Lastly, when all else fails, you could have an air leak around the carb metering section. The likely suspects are leaky throttle shaft seals and/or a worn throttle shaft.

So, put it back together w/ a new gasket & plenty of copper coat & see what happens.
75 Tips
 
I couldn't do the tricks to check while running because it would only run with my hand over the carburetor. I will try the new gaskets and hope that was it. Any way to see if the carb is sucking air somewhere internally? Thanks
 
Not sure I agree with some of you. If you try to start a tractor and turn it over several times and it does not fire then why don't you have fuel on your plugs as the vacuum created with the motor turning over should pull the fuel into the chambers. Possible valve but unlikely all of them. If you have fuel then its probably an ignition problem. If you have no fuel on the plugs then I would day your not getting any. When it sets then some fuel is leaking into the carb therefore it starts and runs till bowl is dry. What I would do is hold your hand over the intake at the bowl and try to start it.

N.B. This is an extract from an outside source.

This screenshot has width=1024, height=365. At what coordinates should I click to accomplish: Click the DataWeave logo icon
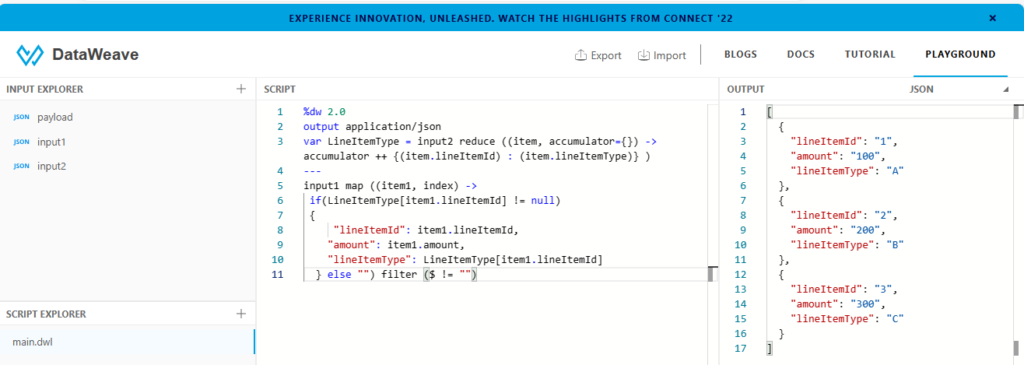point(30,55)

That will tell you real quick if you getting gas. Doesn't take much to stop the flow of gas. If that's the problem it might actually solve your problem as it puts a lot more direct vacuum on your fuel system and may dislodge foreign material. Inline fuel filter just before the carb is a good thing to have as sediment bowls are okay but the filture will do a better job. Just my 3 cents worth. Norm
 
Got it figured out. Didn't realize the t screw on the bottom of the carb was actually an adjustment. Thought it was a drain. Once I realized this I couldn't believe I had did that. Anyways, runs like a top now. Thanks for the advice.
 
(quoted from post at 18:05:58 11/07/15) Got it figured out. Didn't realize the t screw on the bottom of the carb was actually an adjustment. Thought it was a drain. Once I realized this I couldn't believe I had did that. Anyways, runs like a top now. Thanks for the advice.

Glad to hear you got it running!
Have you figured out what carb it is?
It would be good to note that somewhere as the stock 8N M/S
carb didn't have a T screw on the bottom.